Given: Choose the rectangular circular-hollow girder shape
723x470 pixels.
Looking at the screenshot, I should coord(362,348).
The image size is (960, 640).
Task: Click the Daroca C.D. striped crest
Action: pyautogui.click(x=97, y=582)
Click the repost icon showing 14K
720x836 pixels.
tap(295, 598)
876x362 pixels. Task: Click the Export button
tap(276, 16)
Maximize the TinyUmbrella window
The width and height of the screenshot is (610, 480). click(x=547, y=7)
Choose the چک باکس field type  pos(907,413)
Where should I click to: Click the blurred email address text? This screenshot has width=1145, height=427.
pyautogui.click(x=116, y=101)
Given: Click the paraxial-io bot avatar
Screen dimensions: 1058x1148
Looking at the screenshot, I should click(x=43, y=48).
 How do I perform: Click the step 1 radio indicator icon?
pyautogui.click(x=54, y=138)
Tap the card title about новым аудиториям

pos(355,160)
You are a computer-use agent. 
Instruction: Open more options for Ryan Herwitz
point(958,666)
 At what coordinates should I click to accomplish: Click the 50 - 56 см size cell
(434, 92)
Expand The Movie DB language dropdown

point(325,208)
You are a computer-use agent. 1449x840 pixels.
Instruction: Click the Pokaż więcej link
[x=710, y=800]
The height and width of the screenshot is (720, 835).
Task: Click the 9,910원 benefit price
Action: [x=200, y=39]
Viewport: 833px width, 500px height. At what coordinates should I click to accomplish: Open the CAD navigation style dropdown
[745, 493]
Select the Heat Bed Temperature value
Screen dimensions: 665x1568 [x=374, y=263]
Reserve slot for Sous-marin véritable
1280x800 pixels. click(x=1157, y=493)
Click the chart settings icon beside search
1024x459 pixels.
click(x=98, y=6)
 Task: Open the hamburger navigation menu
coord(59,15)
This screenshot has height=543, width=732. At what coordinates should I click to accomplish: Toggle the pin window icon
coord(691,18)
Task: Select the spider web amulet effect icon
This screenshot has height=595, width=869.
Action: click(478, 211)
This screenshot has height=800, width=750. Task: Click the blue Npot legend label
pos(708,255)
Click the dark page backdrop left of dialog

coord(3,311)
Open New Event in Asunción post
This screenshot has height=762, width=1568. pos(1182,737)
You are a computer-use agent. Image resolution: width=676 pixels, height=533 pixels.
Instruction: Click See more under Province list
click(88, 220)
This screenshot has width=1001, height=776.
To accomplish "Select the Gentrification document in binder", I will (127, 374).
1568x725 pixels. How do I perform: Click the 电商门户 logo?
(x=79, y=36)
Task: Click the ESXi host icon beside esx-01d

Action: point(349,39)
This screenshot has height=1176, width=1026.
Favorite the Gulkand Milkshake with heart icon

_ _ _ _

▶ **Task prompt**
Above are the records; reproduce all of them exactly.

▶ **Task result**
Given: Choose the rectangular circular-hollow girder shape
723x470 pixels.
Looking at the screenshot, I should coord(362,348).
The image size is (960, 640).
Task: Click the Daroca C.D. striped crest
Action: pyautogui.click(x=97, y=582)
Click the repost icon showing 14K
720x836 pixels.
tap(295, 598)
876x362 pixels. Task: Click the Export button
tap(276, 16)
Maximize the TinyUmbrella window
The width and height of the screenshot is (610, 480). click(x=547, y=7)
Choose the چک باکس field type  pos(907,413)
Where should I click to: Click the blurred email address text? This screenshot has width=1145, height=427.
pyautogui.click(x=116, y=101)
Given: Click the paraxial-io bot avatar
Screen dimensions: 1058x1148
Looking at the screenshot, I should click(x=43, y=48).
 How do I perform: Click the step 1 radio indicator icon?
pyautogui.click(x=54, y=138)
Tap the card title about новым аудиториям

pos(355,160)
You are a computer-use agent. 
Instruction: Open more options for Ryan Herwitz
point(958,666)
 At what coordinates should I click to accomplish: Click the 50 - 56 см size cell
(434, 92)
Expand The Movie DB language dropdown

point(325,208)
You are a computer-use agent. 1449x840 pixels.
Instruction: Click the Pokaż więcej link
[x=710, y=800]
The height and width of the screenshot is (720, 835).
Task: Click the 9,910원 benefit price
Action: [x=200, y=39]
Viewport: 833px width, 500px height. At what coordinates should I click to accomplish: Open the CAD navigation style dropdown
[745, 493]
Select the Heat Bed Temperature value
Screen dimensions: 665x1568 [x=374, y=263]
Reserve slot for Sous-marin véritable
1280x800 pixels. click(x=1157, y=493)
Click the chart settings icon beside search
1024x459 pixels.
click(x=98, y=6)
 Task: Open the hamburger navigation menu
coord(59,15)
This screenshot has height=543, width=732. At what coordinates should I click to accomplish: Toggle the pin window icon
coord(691,18)
Task: Select the spider web amulet effect icon
This screenshot has height=595, width=869.
Action: click(478, 211)
This screenshot has height=800, width=750. Task: Click the blue Npot legend label
pos(708,255)
Click the dark page backdrop left of dialog

coord(3,311)
Open New Event in Asunción post
This screenshot has height=762, width=1568. pos(1182,737)
You are a computer-use agent. Image resolution: width=676 pixels, height=533 pixels.
Instruction: Click See more under Province list
click(88, 220)
This screenshot has width=1001, height=776.
To accomplish "Select the Gentrification document in binder", I will (127, 374).
1568x725 pixels. How do I perform: Click the 电商门户 logo?
(x=79, y=36)
Task: Click the ESXi host icon beside esx-01d

Action: point(349,39)
This screenshot has height=1176, width=1026.
Favorite the Gulkand Milkshake with heart icon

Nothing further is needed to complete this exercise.